Dear Colleagues,
The classical form of speed distribution of particles
Ac²exp( -bc²)dc is valid for particles in 1D box or not. ?
Please discuss.
Thanks
N Das
I think, this elementary velocity distribution formula, considering ideal gas particles, is valid for 1D box. But, there could be important amendments in case of real gases, or in presence of different potentials or interactions.
Dear Souvik Bhattacharjee,
I am thinking of free particles in a 1D box.
Say , n number of particles ( identical and distinguishable) particles inside a 1 D box.
Then , dn(c) = A c²exp( -bc²)dc , this distribution is valid or not ?
I can't find the logic of the factor "c²".
Thanks
N Das
Hi Prof. Nityananda Das
The weighing factor c2 in a Maxwell distribution is a weighting speed factor in velocity space, it makes it possible to look for different shapes in the distribution according to their mass, for elements with more molecular mass the speed is smaller than for the light ones, let us say comparing H2 and O2.

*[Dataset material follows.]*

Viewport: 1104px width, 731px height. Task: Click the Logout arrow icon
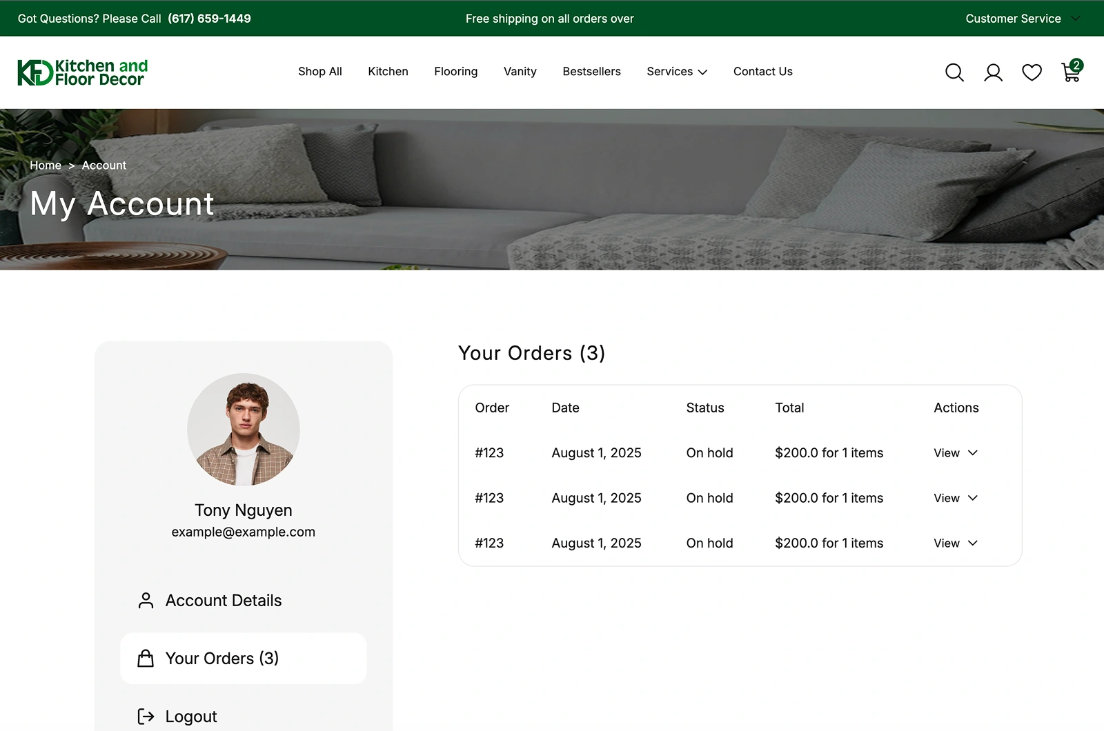pos(146,717)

The shape of the curve for O2 is more pronounced than for H2, the cause is a bigger mass and therefore smaller speeds for O2 molecules
The c2 factor stands in the integrated equation for f(v) but the dN/N 1D equation does not have it. Please check equations 1.7.5 and 1.7.6, also plot 1.7.3 in the following reference:
The Maxwell Distribution Laws. (2016, April 3). Retrieved May 5, 2021, from https://chem.libretexts.org/@go/page/47223
Best Regards.
Dear Dr. Nityananda Das
The reason of the factor "c2" is already explained well by Dr. Pedro L. Contreras E.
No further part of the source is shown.